Qui mieux que lui alors aurait pu s’emparer de l’affaire DSK-Nafissatou, l’histoire peu ragoutante du président d’une haute institution financière accusé du viol d’une femme de chambre africaine dans un Sofitel de New-York en Mai 2011 ?



Relayée par les médias pendant de nombreuses semaines, ruinant les ambitions politiques d’un homme en lice pour la présidence de la France, cette sombre affaire de mœurs avait tous les attributs pour alimenter l’esprit tortueux du romancier et, après le magistral « Claustria », l’on espérait un roman sinon aussi puissant, du moins percutant et incisif.

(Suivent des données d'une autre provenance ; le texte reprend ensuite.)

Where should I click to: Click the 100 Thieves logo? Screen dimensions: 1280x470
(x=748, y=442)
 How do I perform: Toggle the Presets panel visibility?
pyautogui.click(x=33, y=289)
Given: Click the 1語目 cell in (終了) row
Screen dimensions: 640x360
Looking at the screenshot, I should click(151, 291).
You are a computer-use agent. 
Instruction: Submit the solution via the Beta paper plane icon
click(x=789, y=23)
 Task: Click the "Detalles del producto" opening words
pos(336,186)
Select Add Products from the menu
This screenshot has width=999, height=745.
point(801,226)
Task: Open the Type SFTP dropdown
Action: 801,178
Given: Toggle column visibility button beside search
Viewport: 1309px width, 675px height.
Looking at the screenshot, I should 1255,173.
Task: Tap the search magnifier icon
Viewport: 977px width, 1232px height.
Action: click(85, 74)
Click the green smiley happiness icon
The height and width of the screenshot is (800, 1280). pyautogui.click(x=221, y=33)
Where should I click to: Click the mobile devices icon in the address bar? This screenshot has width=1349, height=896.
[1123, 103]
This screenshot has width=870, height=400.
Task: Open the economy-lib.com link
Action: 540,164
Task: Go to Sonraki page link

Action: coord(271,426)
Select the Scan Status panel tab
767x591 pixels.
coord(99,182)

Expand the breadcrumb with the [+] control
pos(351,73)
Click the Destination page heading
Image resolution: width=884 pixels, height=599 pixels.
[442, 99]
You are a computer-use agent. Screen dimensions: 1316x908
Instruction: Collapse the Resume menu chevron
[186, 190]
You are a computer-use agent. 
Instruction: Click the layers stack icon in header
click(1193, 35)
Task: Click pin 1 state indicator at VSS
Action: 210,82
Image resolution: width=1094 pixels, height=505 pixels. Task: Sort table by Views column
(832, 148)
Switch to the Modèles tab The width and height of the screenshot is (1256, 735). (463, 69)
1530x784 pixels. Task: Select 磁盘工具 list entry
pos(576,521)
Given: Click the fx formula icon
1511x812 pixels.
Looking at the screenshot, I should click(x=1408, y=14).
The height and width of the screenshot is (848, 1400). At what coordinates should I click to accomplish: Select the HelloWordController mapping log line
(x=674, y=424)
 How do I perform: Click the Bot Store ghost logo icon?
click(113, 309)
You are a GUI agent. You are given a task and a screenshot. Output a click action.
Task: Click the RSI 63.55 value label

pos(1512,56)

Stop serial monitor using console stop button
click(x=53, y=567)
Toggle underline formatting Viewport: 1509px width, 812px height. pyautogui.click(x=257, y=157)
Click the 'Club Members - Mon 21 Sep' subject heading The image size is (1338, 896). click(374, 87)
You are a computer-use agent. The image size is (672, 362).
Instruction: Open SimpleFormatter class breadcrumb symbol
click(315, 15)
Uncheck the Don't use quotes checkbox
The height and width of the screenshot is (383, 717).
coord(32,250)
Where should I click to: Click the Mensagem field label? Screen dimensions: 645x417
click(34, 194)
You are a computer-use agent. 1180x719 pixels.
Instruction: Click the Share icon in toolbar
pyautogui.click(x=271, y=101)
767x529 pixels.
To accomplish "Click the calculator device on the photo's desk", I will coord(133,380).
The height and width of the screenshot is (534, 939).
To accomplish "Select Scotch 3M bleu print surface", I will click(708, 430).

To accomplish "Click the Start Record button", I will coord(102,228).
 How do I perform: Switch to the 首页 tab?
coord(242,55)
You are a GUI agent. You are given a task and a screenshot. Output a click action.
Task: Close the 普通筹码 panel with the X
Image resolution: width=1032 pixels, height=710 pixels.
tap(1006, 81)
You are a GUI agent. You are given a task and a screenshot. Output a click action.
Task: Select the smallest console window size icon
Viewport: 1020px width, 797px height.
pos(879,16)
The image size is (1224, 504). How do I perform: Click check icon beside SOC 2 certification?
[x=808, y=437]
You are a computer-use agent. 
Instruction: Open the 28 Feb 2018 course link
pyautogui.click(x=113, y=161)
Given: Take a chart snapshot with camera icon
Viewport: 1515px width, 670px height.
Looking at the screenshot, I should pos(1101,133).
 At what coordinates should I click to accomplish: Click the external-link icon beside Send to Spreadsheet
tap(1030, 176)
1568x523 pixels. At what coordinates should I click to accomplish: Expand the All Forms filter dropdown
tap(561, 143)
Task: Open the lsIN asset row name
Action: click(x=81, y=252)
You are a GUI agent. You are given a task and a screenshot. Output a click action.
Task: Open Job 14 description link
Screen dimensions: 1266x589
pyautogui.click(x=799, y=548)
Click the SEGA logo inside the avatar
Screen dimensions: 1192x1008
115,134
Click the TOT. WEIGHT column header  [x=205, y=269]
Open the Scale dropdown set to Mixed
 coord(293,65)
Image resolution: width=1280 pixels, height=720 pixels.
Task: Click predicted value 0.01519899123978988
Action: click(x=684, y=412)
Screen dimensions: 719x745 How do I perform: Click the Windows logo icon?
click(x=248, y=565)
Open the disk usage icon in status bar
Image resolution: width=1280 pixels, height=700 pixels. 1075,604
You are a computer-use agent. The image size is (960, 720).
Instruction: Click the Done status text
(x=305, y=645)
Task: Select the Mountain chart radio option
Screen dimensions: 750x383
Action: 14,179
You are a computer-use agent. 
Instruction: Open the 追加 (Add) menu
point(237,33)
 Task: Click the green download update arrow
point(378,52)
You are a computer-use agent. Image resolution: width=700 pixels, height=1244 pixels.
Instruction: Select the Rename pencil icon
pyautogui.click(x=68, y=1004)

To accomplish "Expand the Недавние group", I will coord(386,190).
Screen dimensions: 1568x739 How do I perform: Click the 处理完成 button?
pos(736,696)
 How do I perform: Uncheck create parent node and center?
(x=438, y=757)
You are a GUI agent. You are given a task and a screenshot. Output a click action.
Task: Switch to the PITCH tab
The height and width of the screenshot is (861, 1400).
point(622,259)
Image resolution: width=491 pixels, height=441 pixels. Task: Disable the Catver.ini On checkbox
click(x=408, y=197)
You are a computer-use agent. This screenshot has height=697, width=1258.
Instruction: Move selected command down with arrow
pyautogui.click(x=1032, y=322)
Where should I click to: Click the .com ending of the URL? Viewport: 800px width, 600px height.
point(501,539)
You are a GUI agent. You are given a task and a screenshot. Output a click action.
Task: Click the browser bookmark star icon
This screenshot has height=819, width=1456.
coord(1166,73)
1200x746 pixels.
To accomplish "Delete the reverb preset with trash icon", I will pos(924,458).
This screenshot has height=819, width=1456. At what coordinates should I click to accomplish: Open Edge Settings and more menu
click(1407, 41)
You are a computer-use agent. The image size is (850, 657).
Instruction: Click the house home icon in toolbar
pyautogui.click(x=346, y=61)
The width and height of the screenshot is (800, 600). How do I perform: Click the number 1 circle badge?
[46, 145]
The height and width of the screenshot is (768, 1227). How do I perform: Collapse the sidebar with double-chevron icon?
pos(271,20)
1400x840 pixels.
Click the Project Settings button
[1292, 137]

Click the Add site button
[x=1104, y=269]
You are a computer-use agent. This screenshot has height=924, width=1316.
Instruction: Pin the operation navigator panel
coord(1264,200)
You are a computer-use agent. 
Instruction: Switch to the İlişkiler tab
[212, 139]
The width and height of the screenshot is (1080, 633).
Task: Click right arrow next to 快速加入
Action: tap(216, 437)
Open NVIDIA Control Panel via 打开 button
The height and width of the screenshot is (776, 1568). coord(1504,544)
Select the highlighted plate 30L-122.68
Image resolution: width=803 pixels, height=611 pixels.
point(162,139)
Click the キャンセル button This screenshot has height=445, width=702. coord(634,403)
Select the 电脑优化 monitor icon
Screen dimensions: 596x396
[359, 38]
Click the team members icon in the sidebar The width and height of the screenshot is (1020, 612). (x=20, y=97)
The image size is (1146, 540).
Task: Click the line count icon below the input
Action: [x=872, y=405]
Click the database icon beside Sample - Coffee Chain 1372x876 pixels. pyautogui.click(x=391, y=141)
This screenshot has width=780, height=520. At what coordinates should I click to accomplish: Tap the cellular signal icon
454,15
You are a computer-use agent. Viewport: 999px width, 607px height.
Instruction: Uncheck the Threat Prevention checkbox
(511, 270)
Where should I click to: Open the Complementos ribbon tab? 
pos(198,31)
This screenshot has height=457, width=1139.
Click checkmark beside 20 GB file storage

La mayonnaise n’a pris hélas qu’à moitié ! « La ballade de Rikers Island » n’est pas une nouvelle « Ballade de la geôle de Reading » ! Trop d’accords plaqués sur une partition mince, beaucoup de remplissage alourdissant le tempo, la complainte éplorée des divers protagonistes de cette pièce en tierce mineure n’a pas suscité l’expression harmonique escomptée, quand bien même on tient l’auteur pour l’un des grands écrivains de ces trente dernières années.



On retrouve néanmoins dans cet opus, toute la puissance d’écriture de Régis Jauffret, ce style impérieux, cinglant, combiné à un art de la métaphore proprement exceptionnel. Des images aussi géniales qu’originales qui fusent comme des fulgurances, qui jaillissent avec la même énergie violente que la semence de l’homme incarcéré… Mais c’est cela aussi qui finit par excéder, cette volonté systématique de chercher la représentation et la métaphore à tous prix. Si l’on est admiratif de la facilité avec laquelle l’auteur puise les comparatifs et les allégories, arrive un moment où l’on en est saturé, où l’on a besoin de simplicité et de davantage de spontanéité.

Le trop-plein d’effets de style tend même à dénaturer les personnages en leur ôtant leur part de réalité, en les assignant à un rôle purement fictionnel qui finit par nous les rendre étrangers, éloignés du commun des mortels. Ainsi, la réaction viscérale que l’on a pu ressentir lors de la divulgation de l’affaire se noie dans la surenchère et dans une écriture trop travaillée pour qu’elle parle au cœur. Et si les personnages nous inspirent une compassion certaine, ils ne sortent pas de leur gangue parodique. Dessinés à la mine de plomb, ils ont les traits épais de la caricature, offrant une représentation outrée de leurs pensées et de leurs sentiments.



Si le personnage masculin se révèle pitoyable, grotesque et infantile, parangon d’égocentrisme et d’individualisme narcissique, les femmes, elles, sont les grandes figures d’un ouvrage leur rendant avec émotion dignité et intégrité. Malgré tout c’est bien trois victimes qui se débattent tout le long de ces pages où la noirceur s’inscrit davantage dans un rapport de fatalité que dans une réelle volonté de violence.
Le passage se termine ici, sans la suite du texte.